As such, The Motley Fool says that the Social Security income tax should be applied to income above $400,000. Under the strain of shifting demographics, the program is projected to end up with a $23 trillion deficit over the upcoming 75 years. “But the deficit could be slashed by applying the payroll tax to more income. For instance, including income above $400,000 would eliminate 60% of the 75-year funding shortfall,” states the University of Maryland.
Gradually increase the Social Security payroll tax
If the Social Security payroll tax rate is gradually raised from 6.2% to 6.5% over a six year period, a portion of the long term deficit could disappear. An example from the University of Maryland explains that, “increasing the tax rate by 0.05% annually over a six-year period would eliminate 15% of the 75-year funding shortfall.”

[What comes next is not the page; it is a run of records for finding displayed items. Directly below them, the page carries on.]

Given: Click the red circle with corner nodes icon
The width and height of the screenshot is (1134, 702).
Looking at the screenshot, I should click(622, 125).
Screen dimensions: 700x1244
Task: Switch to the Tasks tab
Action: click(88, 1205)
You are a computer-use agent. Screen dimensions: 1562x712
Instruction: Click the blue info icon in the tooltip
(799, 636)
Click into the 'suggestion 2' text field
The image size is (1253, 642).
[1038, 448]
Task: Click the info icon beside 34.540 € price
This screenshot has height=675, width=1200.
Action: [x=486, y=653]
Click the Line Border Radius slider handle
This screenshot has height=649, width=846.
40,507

In a broader sense, there appears to be three solutions to the programs faced by Social Security, namely, “(1) increase revenue, (2) reduce costs, or (3) some combination of the first two options,” with the aforementioned potential changes aimed at increasing revenue — as per The Motley Fool. However, “there are more subtle cuts than the 23% across-the-board reduction that would follow trust fund depletion.”
Gradually increase the full retirement age
Currently, workers become eligible to claim benefits from age 62, however this amount is reduced and they are only able to claim their full benefits upon reaching the full retirement age (FRA). After facing a gradual increase over the years, workers born in 1960 and later now have an FRA of 67. Increasing the FRA to 68, however, would help eliminate at least a portion of the long term deficit.
“For instance, increasing FRA to 68 years old by 2033, meaning it would apply to workers born in 1965 or later, would eliminate 15% of the 75-year funding shortfall,” according to the University of Maryland.
Reduce benefits for retirees with income in the top 20%
Benefit amounts differ from individual to individual because they are determined in relation to the income earned for 35 highest paid years working. This is then adjusted for inflation and converted to a monthly figure called the average indexed monthly earnings (AIME) amount. The AIME is then run through a formula which uses two bend points and the result is the primary insurance amount (PIA) for each beneficiary.
As such, a portion of the long term deficit could be reduced by adjusting the second highest bend point. According to estimates from the University of Maryland, “reducing benefits for individuals with income in the top 20% could reduce the 75-year funding deficit by 11%.”
In short, according to The Motley Fool, these four changes have the potential to “eliminate 101% of Social Security’s $23 trillion funding shortfall, which would prevent across-the-board benefit cuts in 2035.”